### PASSAGE GIVEN
━━━

Additionally, if an interrupt were to be serviced in a process context, and (re-) scheduled some work at a later time, what context would that run in? The original process may not even exist at that later time. Ergo, we need some context which is independent from processes for a practical reason.
Interrupt handling must be fast; your interrupt handler has interrupted (d'oh) some other code. Significant work should be pushed outside the interrupt handler, onto the "bottom half". It is unacceptable to block a process for work which is not even remotely its concern, either in user or in kernel space.
Disabling the interrupt is something you can (actually could, before 2.6.36) request to be disabled when registering your ISR. Recall that a handler can serve interrupts on multiple CPUs simultaneously, and can thus race with itself. Non-Maskable Interrupts (NMIs) can not be disabled.
Why do we need Interrupt context?
First, what do we mean by interrupt context? A context is usually a state. There are two separate concepts of state.

━━━

### GIVEN DATA
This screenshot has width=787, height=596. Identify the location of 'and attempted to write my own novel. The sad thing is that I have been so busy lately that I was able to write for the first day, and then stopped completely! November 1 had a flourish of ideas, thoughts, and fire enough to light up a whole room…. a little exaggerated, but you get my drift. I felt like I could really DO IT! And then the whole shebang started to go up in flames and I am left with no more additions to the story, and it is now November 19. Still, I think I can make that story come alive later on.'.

━━━

### WORK INSTRUCTIONS
1. According to the passage on interrupt context, which interrupts cannot be disabled?
2. For each statement, say whether it agrees with the passage on interrupt context, and quote the words of the passage that decide it.
(a) Significant work should be moved out of the interrupt handler onto the "bottom half".
(b) Interrupt handling can afford to be slow.
(c) A handler can serve interrupts on only one CPU at a time.
3. Reproduce the part of the passage on interrupt context between "Disabling the interrupt" and "not be disabled.", inclusive.

### ANSWERS TO EACH TASK
1. Non-Maskable Interrupts (NMIs).

2.
(a) Yes: "Significant work should be pushed outside the interrupt handler, onto the "bottom half"."
(b) No: "Interrupt handling must be fast"
(c) No: "a handler can serve interrupts on multiple CPUs simultaneously"

3.
Disabling the interrupt is something you can (actually could, before 2.6.36) request to be disabled when registering your ISR. Recall that a handler can serve interrupts on multiple CPUs simultaneously, and can thus race with itself. Non-Maskable Interrupts (NMIs) can not be disabled.